毎日読書調査 「蟹工船」に「共感できる」人が過半数毎日新聞

 小林多喜二が約80年前に過酷な労働の実態を描いた「蟹工船」がブームとなっていることについて、「共感できる」という人が過半数に達することが、25日まとめた毎日新聞の「第62回読書世論調査」で明らかになった。

 「蟹工船」のような貧困を描いた古典が読まれていることに「共感できる」は51%で、「共感できない」は29%だった。

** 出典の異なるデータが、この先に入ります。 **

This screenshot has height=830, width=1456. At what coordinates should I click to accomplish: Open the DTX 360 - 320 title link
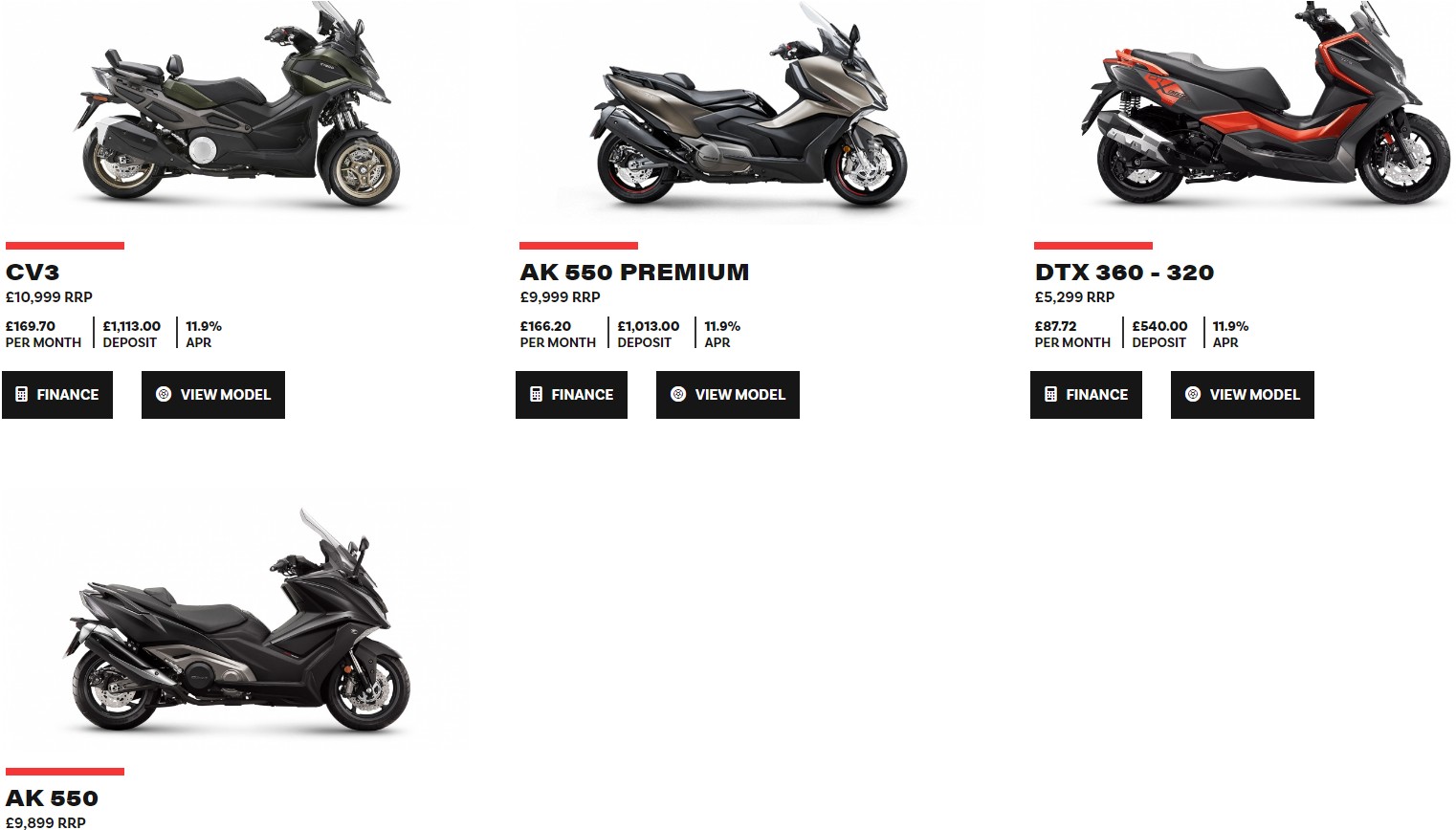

 共感できる理由のトップは「貧困は社会全体の問題だから」の68%で、「今の日本の状況に似ているから」の27%を倍以上、上回った。昭和初めの労働者の置かれた状況と現状を同一視していないものの、働いても貧困から抜け出せないワーキングプアの問題に、多くの人が危機感を持っていることが分かる。

 共感できない理由のトップは「今とは状況が違う」の57%。「貧困は個人の問題」と考える人は11%にとどまった。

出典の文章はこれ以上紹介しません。